AIM OF THE EXERCISE: In the entries that follow, locate the line with "Task: Select the Tools tab", then restate that line and all later lines exactly as they appear, leaving pictures out.

↓↓↓

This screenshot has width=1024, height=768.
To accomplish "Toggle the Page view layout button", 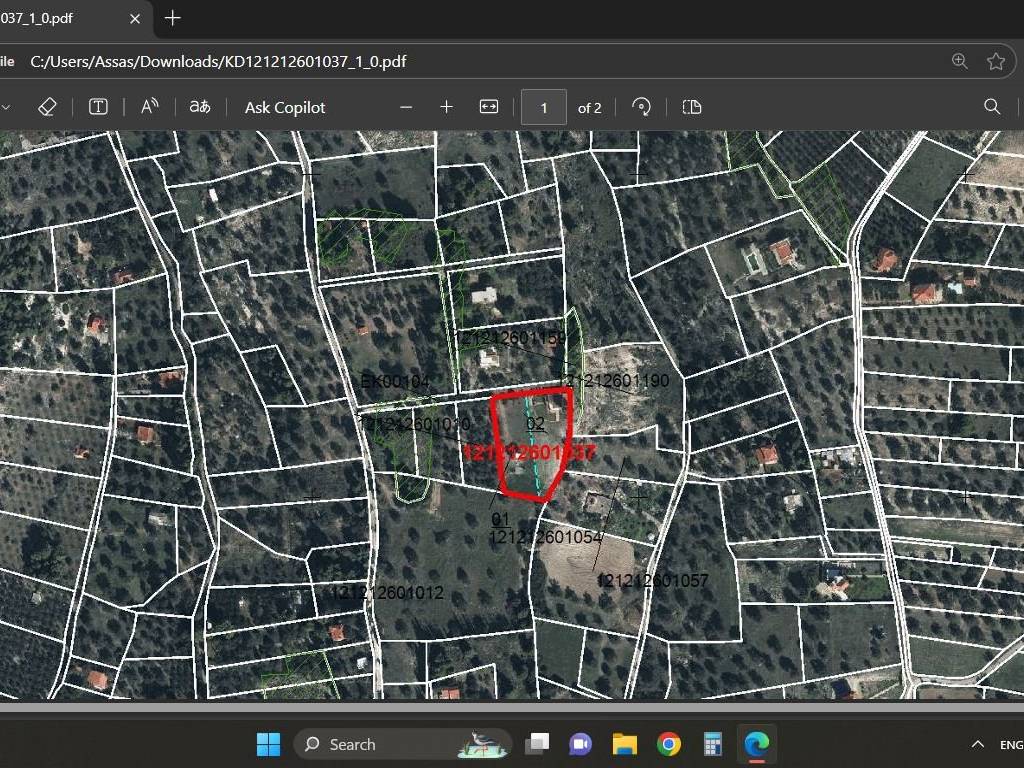I will 692,107.
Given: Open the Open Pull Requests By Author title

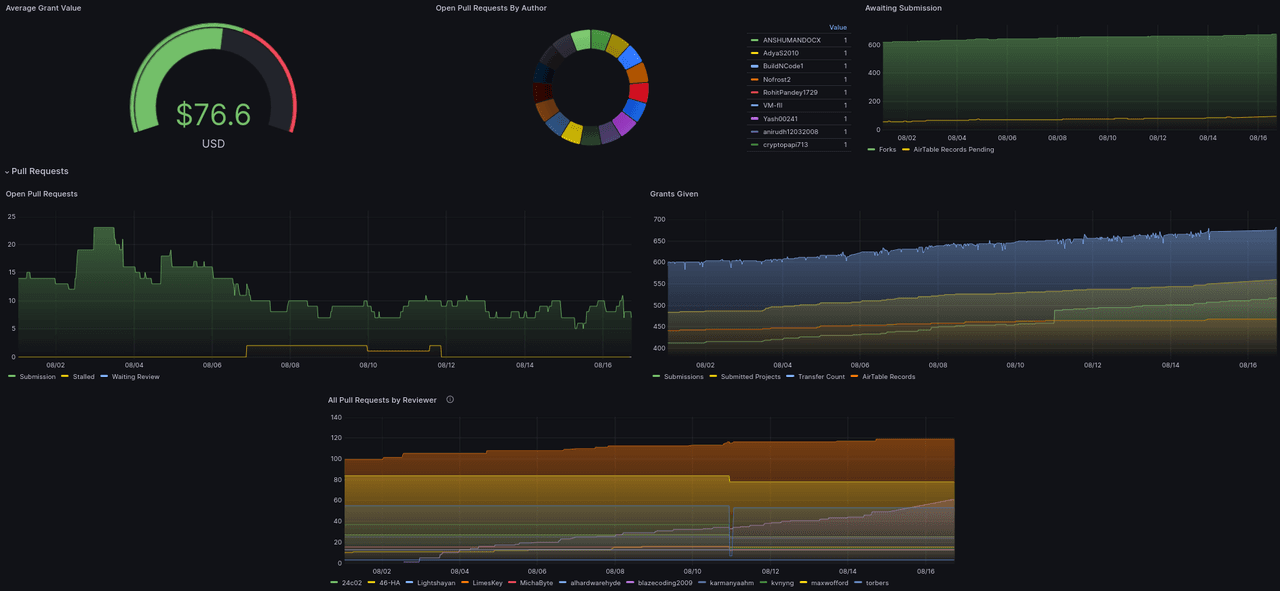Looking at the screenshot, I should click(x=491, y=8).
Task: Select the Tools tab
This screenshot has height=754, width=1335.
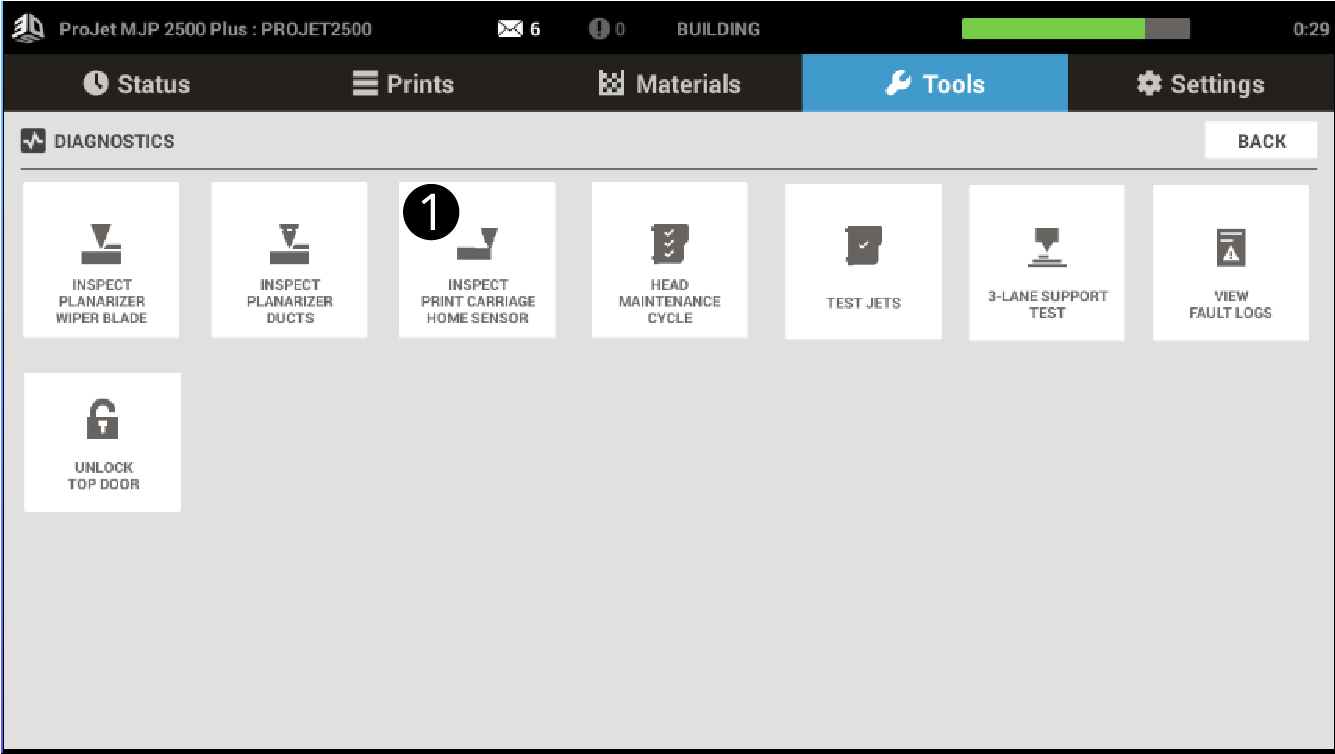Action: [x=935, y=84]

↑↑↑

TASK ANSWER:
Task: Select the Tools tab
This screenshot has height=754, width=1335.
Action: [x=935, y=84]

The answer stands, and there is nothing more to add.